La aclamada serie de HBO, ‘The White Lotus’, ha elegido el exótico paisaje de Tailandia como telón de fondo para su esperada tercera temporada. Aunque los nuevos episodios aún no tienen fecha de estreno, el simple anuncio de su rodaje en localizaciones como Koh Samui, Phuket y Bangkok ya ha desatado un frenesí en el sector turístico global, un fenómeno que promete transformar el panorama del turismo de lujo en el país del sudeste asiático.
El poder del «Set-Jetting»: Cuando la ficción impulsa el turismo
El impacto de ‘The White Lotus’ no es un hecho aislado, sino la confirmación de una poderosa tendencia conocida como «set-jetting» o turismo cinematográfico, donde los espectadores viajan para visitar los lugares que han visto en pantalla.

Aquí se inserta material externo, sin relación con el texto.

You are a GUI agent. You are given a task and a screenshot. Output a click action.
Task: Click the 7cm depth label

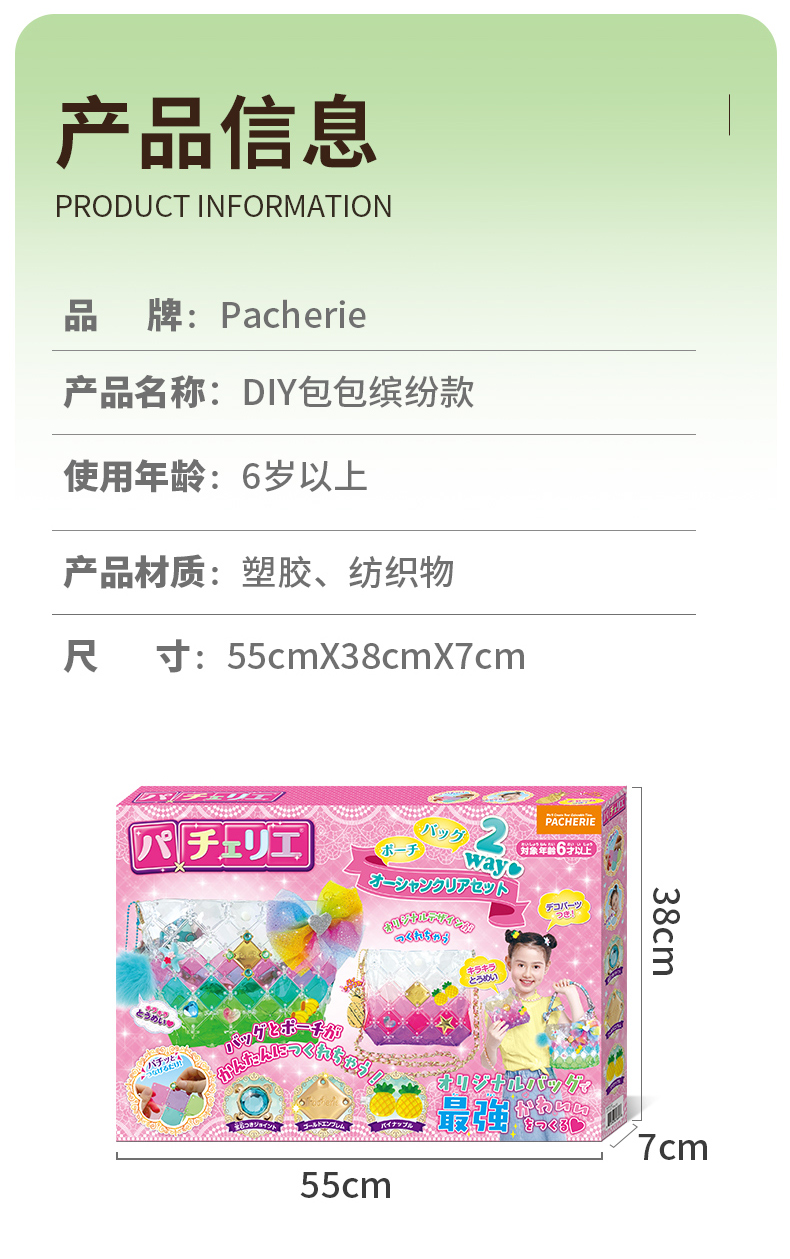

Este fenómeno ha demostrado ser un motor económico de gran calibre en las temporadas anteriores.
- Hawái (Temporada 1): El hotel Four Seasons Resort Maui at Wailea, donde se filmó la primera temporada, experimentó un aumento sin precedentes en sus reservas, volviéndose un destino de culto para los fans de la serie.
- Sicilia (Temporada 2): El impacto fue aún más espectacular. Según datos de la plataforma Expedia, las búsquedas de vuelos a Sicilia se dispararon en más de un 300% tras la emisión de la segunda temporada. El hotel San Domenico Palace en Taormina, un Four Seasons Hotel, se convirtió en uno de los más solicitados del mundo, con reservas agotadas con meses de antelación.

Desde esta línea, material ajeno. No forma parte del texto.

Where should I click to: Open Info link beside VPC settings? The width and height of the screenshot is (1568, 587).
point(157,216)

Este precedente augura un futuro brillante para Tailandia, que ahora se prepara para recibir una ola de viajeros inspirados por las intrigas y los paisajes que la serie promete mostrar.
Tailandia ya siente el impacto: Las cifras hablan
El «Efecto White Lotus» ya es tangible en Tailandia. A pesar de que el rodaje apenas ha comenzado, las plataformas de viajes están registrando un notable incremento en el interés por los destinos elegidos. Expedia Group ha informado de un aumento significativo de dos dígitos en las búsquedas de hoteles en Koh Samui, Phuket y Bangkok desde que se anunció la localización.
Este interés temprano sugiere que, una vez que la temporada se estrene y las impresionantes playas, templos y la vibrante vida urbana de Tailandia se exhiban a una audiencia global, la demanda se multiplicará exponencialmente. Los hoteles de lujo y resorts exclusivos de estas zonas son los principales candidatos a convertirse en los nuevos objetos de deseo para los viajeros de alto poder adquisitivo.
Oportunidades económicas y el desafío de la sostenibilidad
Para Tailandia, cuya economía depende en gran medida del turismo, esta es una oportunidad de oro. El «Efecto White Lotus» no solo atraerá a más visitantes, sino que atraerá a un perfil de turista de lujo, dispuesto a gastar más en alojamiento, gastronomía y experiencias únicas. Esto podría suponer un impulso vital para la recuperación y el crecimiento del sector tras los años de pandemia.
Sin embargo, este auge previsto también plantea importantes desafíos. El principal es la gestión sostenible del turismo. Un aumento masivo y rápido de visitantes puede ejercer una presión considerable sobre los recursos naturales, la infraestructura local y la autenticidad cultural de los destinos.
El reto del sobreturismo
Destinos como Phuket y Koh Samui ya son populares y se enfrentan a ciertos niveles de congestión. El reto para las autoridades tailandesas y los operadores turísticos será canalizar este nuevo interés de una manera que evite el sobreturismo (overtourism), protegiendo los frágiles ecosistemas marinos y garantizando que los beneficios económicos lleguen también a las comunidades locales.
El futuro del turismo en Tailandia se presenta emocionante. El «Efecto White Lotus» es un catalizador que puede redefinir su imagen como destino de lujo a nivel mundial. La clave del éxito a largo plazo residirá en equilibrar la promoción y la popularidad con una estrategia de desarrollo turístico responsable y sostenible.